● **WORK ORDER**: Search the data for the string "button" and extract every line where it appears.

● **Screenshot grounding data**:

----

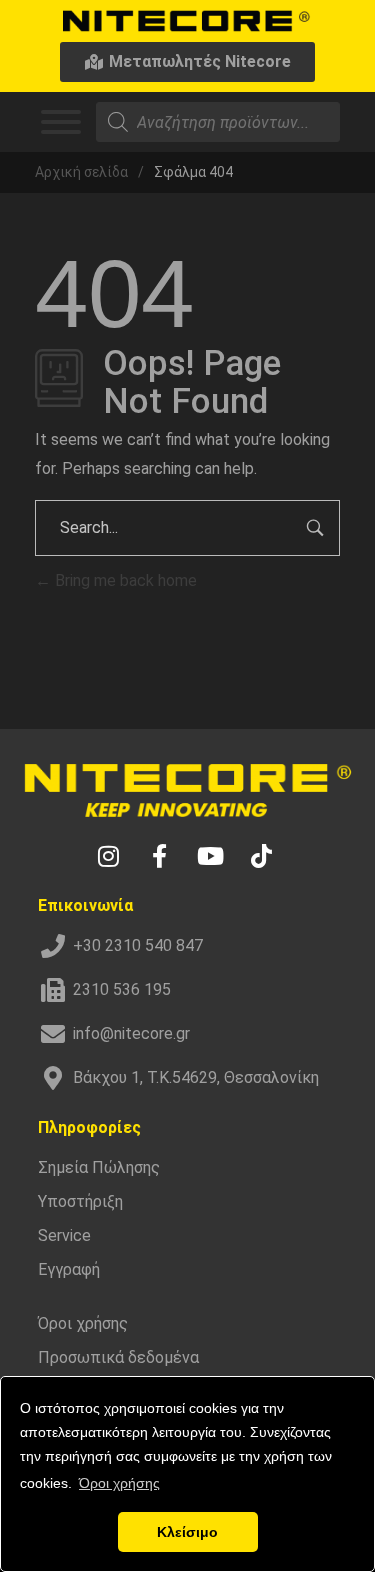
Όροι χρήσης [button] (119, 1483)
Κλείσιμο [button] (187, 1532)
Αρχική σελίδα (81, 172)
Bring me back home (124, 580)
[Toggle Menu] (61, 122)
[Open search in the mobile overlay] (218, 122)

----

● **YOUR SOLUTION**:
Όροι χρήσης [button] (119, 1483)
Κλείσιμο [button] (187, 1532)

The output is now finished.